When Hermione came back to consciousness, she felt another presence outside of her coffin. Coffin? She didn't have another word for the padded box in which she was confined. Was she dead? She had to believe it. The living weren't put into coffins, unless there'd been a human mistake or because a psychopath had shut them into one. But she didn't feel alive, either. Her heart wasn't beating; she'd checked by sliding her hand along her chest. And there was the fact that she didn't feel anxious for being locked inside a coffin. Shouldn't she have had a panic attack by now? But no, she was only thirsty. And hungry. As if thirst and hunger were the same thing.

The mysterious presence was still there, and not alone. Something alive was with it. Hermione licked her lips with her tongue; she scratched it a bit on her canines, and a drop of blood dropped into her mouth. Merlin, Viviane, Circe, that was good! She recognised at once the taste of what she needed iright now/i: blood, she needed blood. And a living being, filled with blood, was on the other side of the wooden, padded box. She started to push up the lid of her coffin frantically, she was so anxious to get access to her meal. She didn't linger to think how strange it was that she could push up the lid so easily; she didn't have time for that.
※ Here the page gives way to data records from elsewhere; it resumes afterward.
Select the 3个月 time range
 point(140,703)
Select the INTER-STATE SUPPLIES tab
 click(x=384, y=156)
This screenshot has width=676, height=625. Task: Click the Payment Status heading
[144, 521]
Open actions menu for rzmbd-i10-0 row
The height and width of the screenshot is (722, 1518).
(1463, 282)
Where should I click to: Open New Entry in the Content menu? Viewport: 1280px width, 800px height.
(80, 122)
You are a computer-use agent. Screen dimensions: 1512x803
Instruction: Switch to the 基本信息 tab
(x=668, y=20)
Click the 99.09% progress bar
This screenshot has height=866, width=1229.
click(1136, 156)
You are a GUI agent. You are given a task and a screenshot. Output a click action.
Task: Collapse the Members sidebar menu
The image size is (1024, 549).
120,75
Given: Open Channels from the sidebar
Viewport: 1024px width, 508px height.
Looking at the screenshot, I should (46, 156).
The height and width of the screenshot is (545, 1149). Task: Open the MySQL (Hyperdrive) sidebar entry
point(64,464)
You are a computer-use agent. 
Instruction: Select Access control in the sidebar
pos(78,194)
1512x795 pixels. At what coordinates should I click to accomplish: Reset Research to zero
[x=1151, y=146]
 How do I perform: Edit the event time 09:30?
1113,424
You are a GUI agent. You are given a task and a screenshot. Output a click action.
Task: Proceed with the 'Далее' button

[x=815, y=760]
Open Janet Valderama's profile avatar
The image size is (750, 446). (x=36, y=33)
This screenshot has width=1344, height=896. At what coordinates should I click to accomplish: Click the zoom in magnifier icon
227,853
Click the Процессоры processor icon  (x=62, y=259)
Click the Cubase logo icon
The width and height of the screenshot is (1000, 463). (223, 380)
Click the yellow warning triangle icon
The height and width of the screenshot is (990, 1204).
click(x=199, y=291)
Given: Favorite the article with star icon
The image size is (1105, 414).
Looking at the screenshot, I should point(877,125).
The first thing she saw in spite of the deep darkness of the tomb was Severus Snape's face, reputed dead nine years ago. He was alive, or at least he looked alive. A smirk was gracing his features. A deep malignity was emanating from him. Yet, it wasn't directed at her, of that Hermione was persuaded. He held out to her a bundle of blankets that was in his arms.

"Your first meal, Miss Granger," he said with a mellifluous voice that would have convinced the most virtuous Saint to follow him to hell.

Sitting up, Hermione took the bundle and saw a newborn baby's face. She frowned.

"Do I know it?"

She softly stroked the tiny head. She could feel the heat of the baby's blood until the very core of her own being.

"He's yours, Miss Granger. He might be very small, but he nearly killed you when he was born. In a way, he's responsible for your current condition."

"I'm hungry."

Only that counted now. She raised her eyes to meet his.

"May I eat?"

He invited her to just do so with a wave of his hand.

"I brought him to you so that you would feed. You're a newborn to unlife, or undeath depending on the point of view you choose. You're still too weak to wander alone in search of a prey. I thought you would need to build up some strength before you went to discover the world of darkness."

Hermione brought her attention back to the baby and shrugged.

"It's true. Without him, I'd still be alive."

Without another word, she sank her long canines in the small body and drank greedily.